Navigating State Income Tax Deductions: Understanding Discrepancies in Tips and Overtime Wages

As the tax-filing deadline approaches, many Americans are set to benefit from new federal income tax breaks for tips and overtime wages introduced by President Donald Trump. However, not all states have adopted these changes, leading to discrepancies in state income tax deductions for workers.
In states that do not conform to the federal tax changes, individuals who receive federal tax deductions for tips or overtime will still owe state taxes on those earnings. The tax-filing process typically involves filling out both federal and state income tax forms, with most states using federal tax figures as a basis for their calculations.
Eight states do not levy income tax, while others have varying approaches to tax deductions. Only a handful of states, such as Idaho, Iowa, Montana, North Dakota, and Oregon, are aligning with Trump's law by offering tax breaks on tips and overtime wages, as well as deductions for auto loan interest on U.S.-made vehicles.

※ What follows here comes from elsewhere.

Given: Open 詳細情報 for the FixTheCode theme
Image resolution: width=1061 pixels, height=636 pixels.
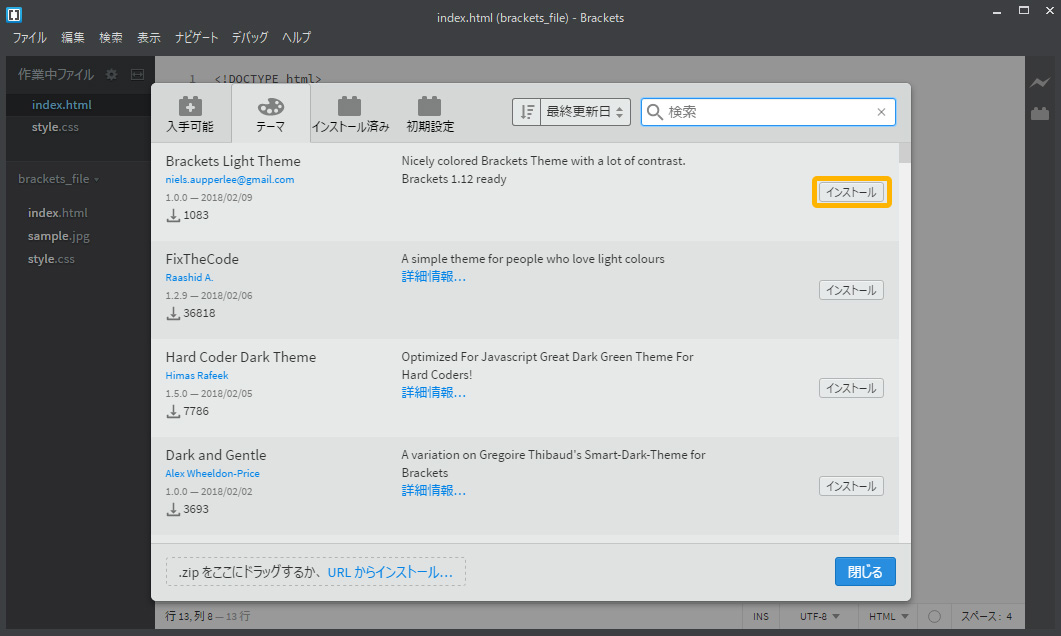Looking at the screenshot, I should click(433, 277).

Some states automatically apply federal tax changes to state income taxes, while others require legislative action to update their tax laws. Arizona, for example, lists tax deductions for tips, overtime, auto loans, and older residents based on an executive order, but the laws have not been officially enacted due to political disagreements.
In states like South Carolina, Wisconsin, Georgia, Indiana, and Michigan, efforts have been made to introduce tax deductions for tips and overtime wages, with varying degrees of success. Some states may still opt in or out of these deductions for the 2026 tax year.
Overall, the landscape of state income tax deductions remains complex and subject to legislative decisions, impacting taxpayers' ability to claim certain deductions. It is essential for individuals to stay informed about their state's tax laws and any potential changes that may affect their tax filings.